Last week’s war between the Grand Alliance of Russians and Egyptians against the infidel hordes of the Arabs and Mongols was so epic and tragic in scope that my computer wept tears from the DVD drive.

Goddamn, what a game.

I seem to recall from Sullla’s walkthrough, something about a civic which causes priests to produce beakers? If that one is available, you might try that.

Concerning unit strengths, is there any attribute which unconditionally increases attack or defense? And if I see an enemy tank right outside one of my cities, am I ever better off attacking it where it is, like in III, rather than waiting for it to attack my defenders?

Oh, and while I’m here, founding religions: Does that come automatically from being the first to reach the needed tech, or is there something extra you need to do?

Not that I know of. Monasteries effect something like that, but I’m not sure they increase the likelyhood of a Great Prophet.

One of the basic unit promotions “Combat I, II, III, IV & V” increases unit strength by 10% each regardless of situation. Though typically I feel that you get better results by specializing units as attackers and/or defenders. The best reason is that you don’t need to spend those promotions until you need them. You can decide to use them as the situation warrants

Absolutely. Units that have poor defense bonuses or units that cause collateral damage on attack are often best dealt with this way. Stacking units is absolutely critical for this reason. Of course if the city has top notch defenses and you’re getting a fortify bonus this isn’t always a nobrainer.

Automatic with the given techs.

Hie thee out and purchase this game, you’ll LOVE it. Much superior to Civ III. As Dubya says, if you don’t spend the terrorists win!
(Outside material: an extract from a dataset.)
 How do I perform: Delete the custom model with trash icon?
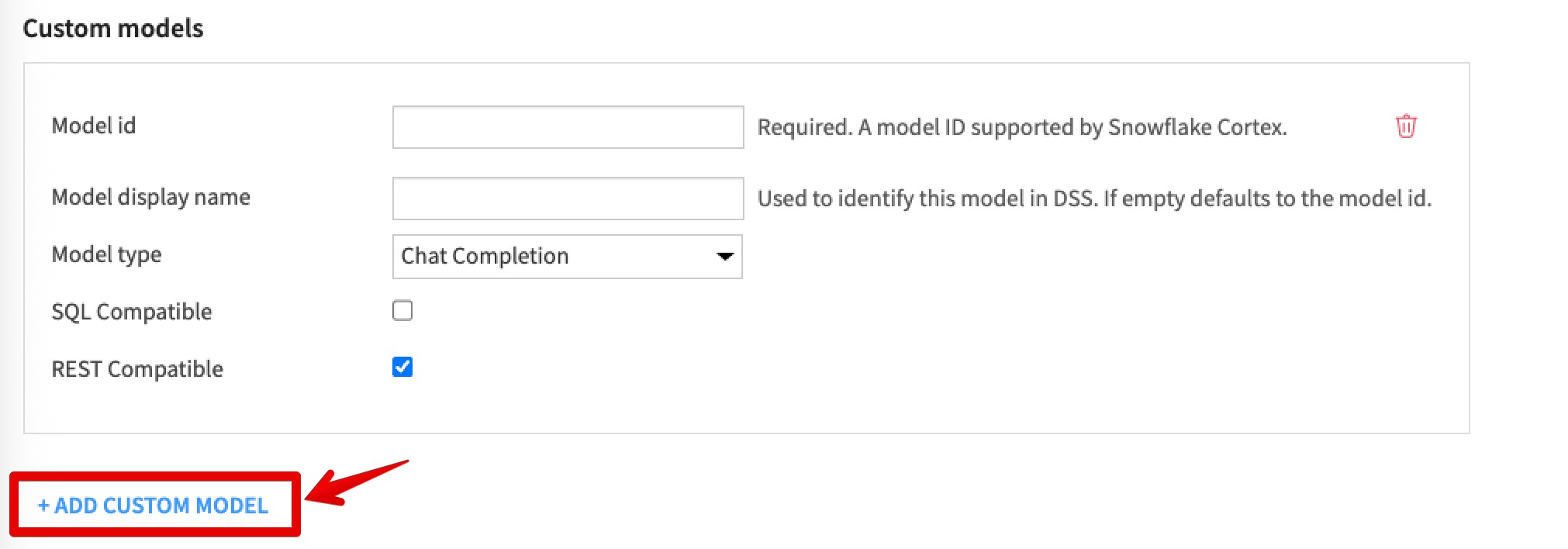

re: Priests and Beakers, what comes to mind offhand is the government civ… Representation, maybe? The one that gives a bunch of happiness in your largest cities… it also makes specialists of any kind produce 3 beakers. If I get pyramids I usually end up sitting in it until I have enough Towns to make Universal Suffrage worth it.

re: Chopping, I try to leave one forest up next to each of my cities, for the easy health. Anything after that is fair game. Even on the higher difficulty levels, I tend to only have health issues when I am late getting to medicine. For some reason, though, I virtually never see any flood plains, so that usually isn’t part of my picture either.
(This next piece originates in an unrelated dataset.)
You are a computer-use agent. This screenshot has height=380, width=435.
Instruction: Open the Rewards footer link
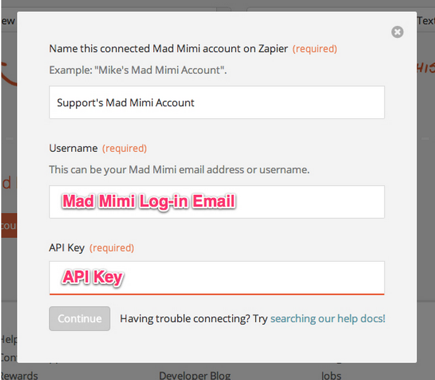[19, 375]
re: Religions, I have been trying a few religious-based strats the last couple of days… and I just don’t think they work well with how I play. Unless I take a mysticism leader and beeline straight for one of the first ones, I don’t get it. If I get one of the later ones, it seems to be way too much trouble to spread it enough to be worth it. And either way, being religion-dependant for income severly restricts a bunch of early-game diplomacy possibilities. The only thing I’m really feeling about religions is that Great Prophets are really good super specialists. Likely has a lot to do with my play style, though.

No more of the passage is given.